Source code for cornac.models.c2pf.recom_c2pf

# -*- coding: utf-8 -*-
"""
@author: Aghiles Salah <asalah@smu.edu.sg>
"""

import numpy as np
import scipy.sparse as sp
from ..recommender import Recommender
from cornac.models.c2pf import c2pf


# Recommender class for Collaborative Context Poisson Factorization (C2PF)
[docs]class C2PF(Recommender):
    """Collaborative Context Poisson Factorization.

    Parameters
    ----------
    k: int, optional, default: 100
        The dimension of the latent factors.

    max_iter: int, optional, default: 100
        Maximum number of iterations for variational C2PF.

    variant: string, optional, default: 'c2pf'
        C2pf's variant: c2pf: 'c2pf', 'tc2pf' (tied-c2pf) or 'rc2pf' (reduced-c2pf). \
        Please refer to the original paper for details.

    name: string, optional, default: None
        The name of the recommender model.
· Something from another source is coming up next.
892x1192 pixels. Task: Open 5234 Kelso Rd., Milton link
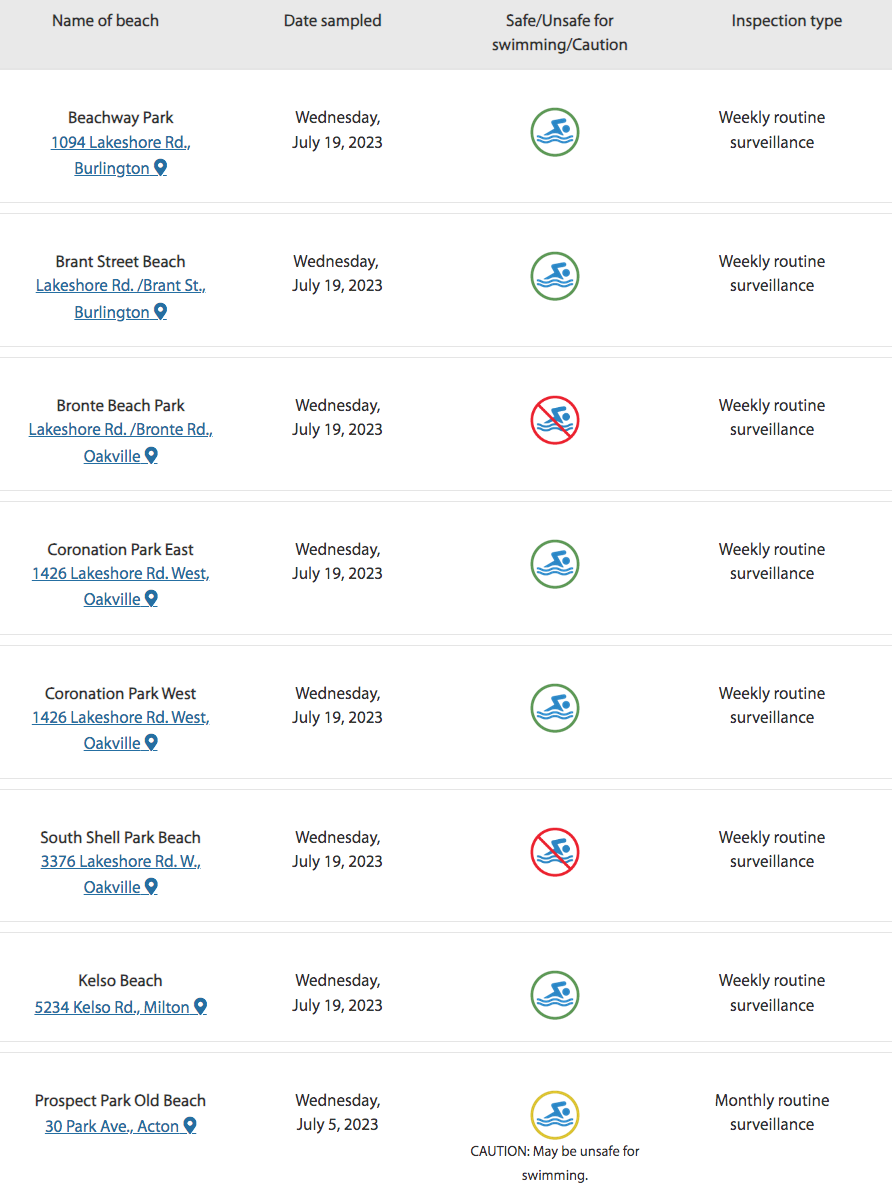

If None, \
        then "variant" is used as the default name of the model.

    trainable: boolean, optional, default: True
        When False, the model is not trained and Cornac assumes that the model already \
        pre-trained (Theta, Beta and Xi are not None).

    Item_context: See "cornac/examples/c2pf_example.py" in the GitHub repo for an example of how to use \
        cornac's graph module to load and provide "item context" for C2PF.

    init_params: dictionary, optional, default: {'G_s':None, 'G_r':None, 'L_s':None, 'L_r':None, \
        'L2_s':None, 'L2_r':None, 'L3_s':None, 'L3_r':None}
        List of initial parameters, e.g., init_params = {'G_s':G_s, 'G_r':G_r, 'L_s':L_s, 'L_r':L_r, \
        'L2_s':L2_s, 'L2_r':L2_r, 'L3_s':L3_s, 'L3_r':L3_r}, \
        where G_s and G_r are of type csc_matrix or np.array with the same shape as Theta, see below). \
        They represent respectively the "shape" and "rate" parameters of Gamma distribution over \
        Theta. It is the same for L_s, L_r and Beta, L2_s, L2_r and Xi, L3_s, L3_r and Kappa.

    Theta: csc_matrix, shape (n_users,k)
        The expected user latent factors.

    Beta: csc_matrix, shape (n_items,k)
        The expected item latent factors.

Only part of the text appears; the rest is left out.